I love when readers send me photos of their houses, so I was excited to see Heather’s Transitional Craftsman in Pasadena, California. The house was built in 1913 in the Historic Highlands neighborhood and has been featured on their annual tour.
This is the original river rock fireplace in the living room:
Heather says, “Our house is considered a Transitional Craftsman because it really can’t quite make up its mind as to what it is. The second owner preferred Victorian homes and would salvage things out of them as they were being torn down locally for ‘being out of style.'” For example, there are 3 Victorian fireplaces that he added to the house.
She adds, “The pressed tin ceilings and 3 of the 4 fireplaces are more of Victorian style. The owner before us spent a lot of time restoring the Craftsman qualities.”
When it was built, it was a small, 1,100 square-foot bungalow with only 2 bedrooms and 1 bath. A couple of additions were added over the years, and the dining room was one of them.
“Some fun little quirks are a meat smoking building in the back, which is used for storage now,” Heather tells me, “and the plaster in what was the original bathroom is pressed to look like tile.”
The house has about 3,300 square feet. Heather says it’s too big for them, so they’re moving to something smaller.
When they told friends that they’re selling this house and downsizing, “our peers, late 30s, early 40s with little(r) children think we are nuts. ‘Don’t you want/need/use all that space?’ they ask.”

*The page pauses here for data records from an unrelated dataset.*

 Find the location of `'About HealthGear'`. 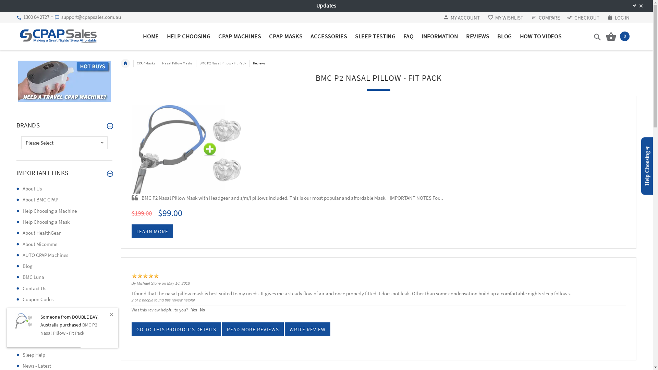

'About HealthGear' is located at coordinates (41, 233).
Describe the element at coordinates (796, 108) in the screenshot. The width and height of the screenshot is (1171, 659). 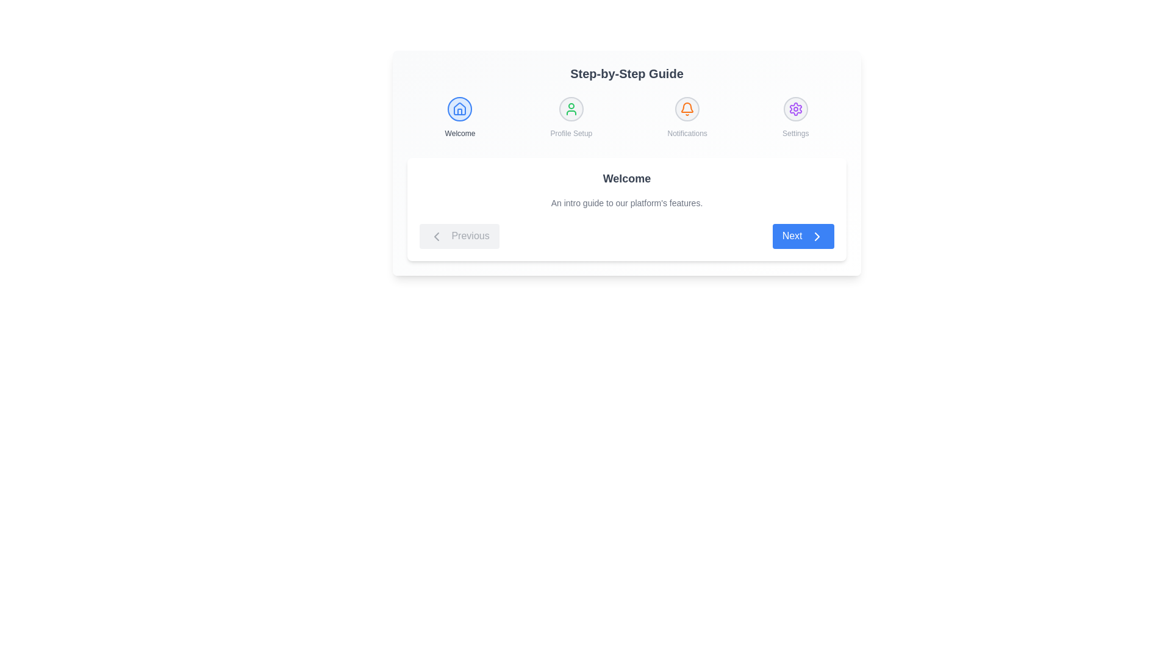
I see `the circular button with a light gray background and a purple gear icon, located in the top right area of the interface, to the right of the 'Notifications' section and above the 'Settings' label` at that location.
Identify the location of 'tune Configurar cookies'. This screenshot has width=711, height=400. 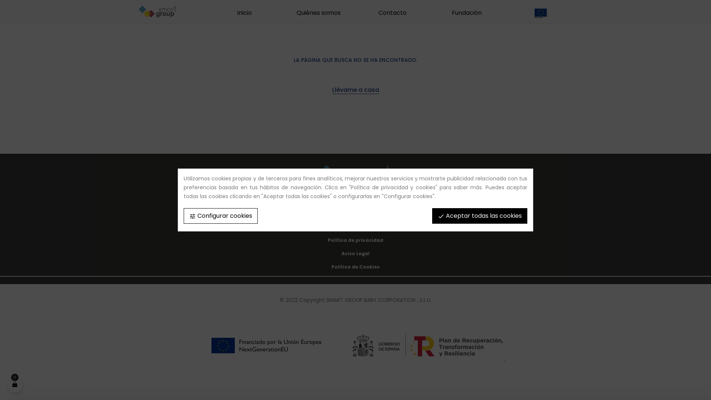
(220, 215).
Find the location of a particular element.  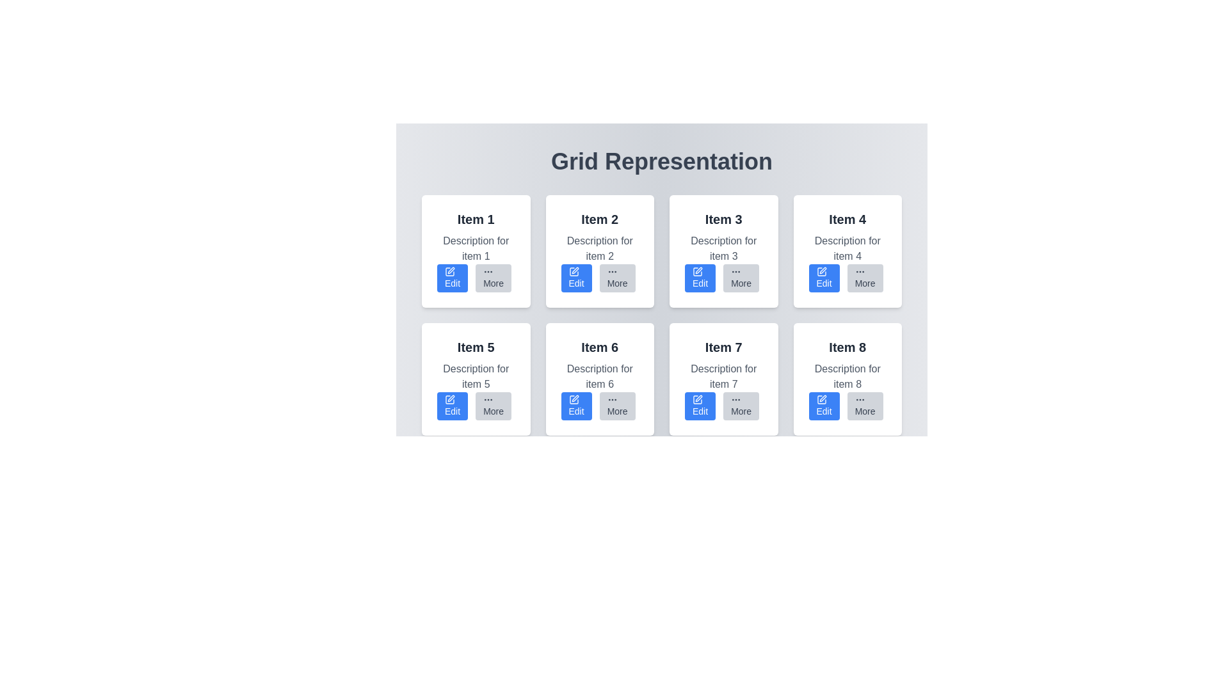

the bold, large-sized dark gray text label reading 'Item 6', which serves as the title of the card located in the second row and second column of a 4x2 grid layout is located at coordinates (599, 348).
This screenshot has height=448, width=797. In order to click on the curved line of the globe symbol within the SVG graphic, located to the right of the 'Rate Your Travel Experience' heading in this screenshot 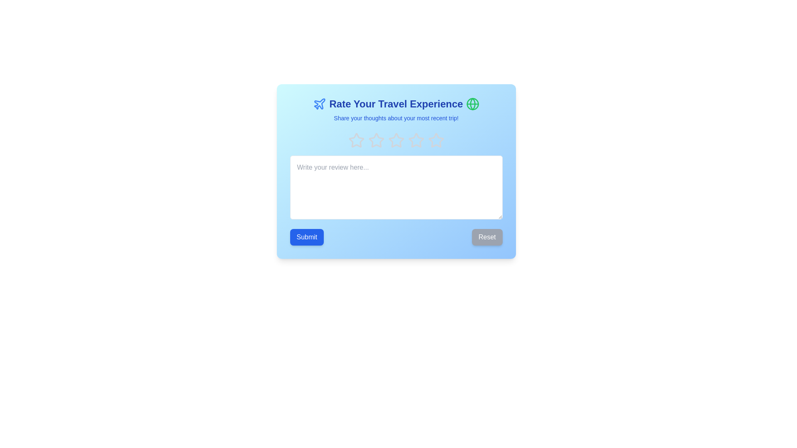, I will do `click(473, 103)`.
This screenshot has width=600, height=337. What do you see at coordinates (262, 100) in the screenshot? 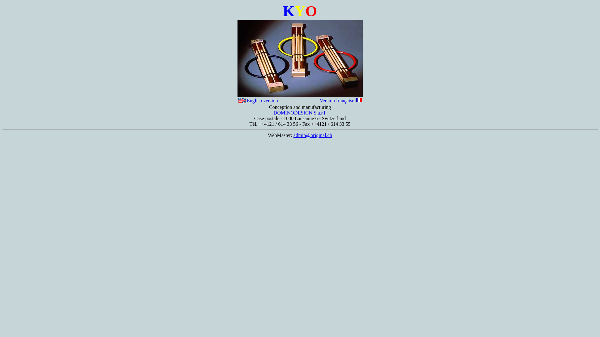
I see `'English version'` at bounding box center [262, 100].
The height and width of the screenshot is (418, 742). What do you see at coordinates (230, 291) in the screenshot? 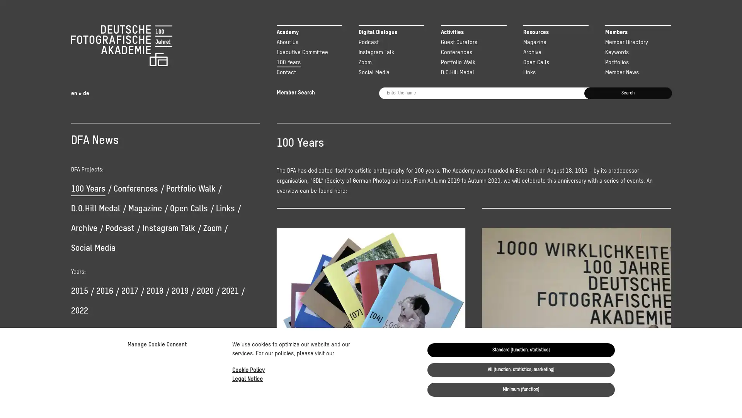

But when they tell older people their plans, “they nearly send out a marching band congratulating us. When they hear what it will mean to us financially (debt free!), they tell us it’s a smart move and one they wish they’d made years ago.”
The pool was added in the 1970s.
Asking price was $1.1 million. Heather says that the house sold after only 3 days on the market. They had multiple offers and accepted one that was about $100,000 over asking price!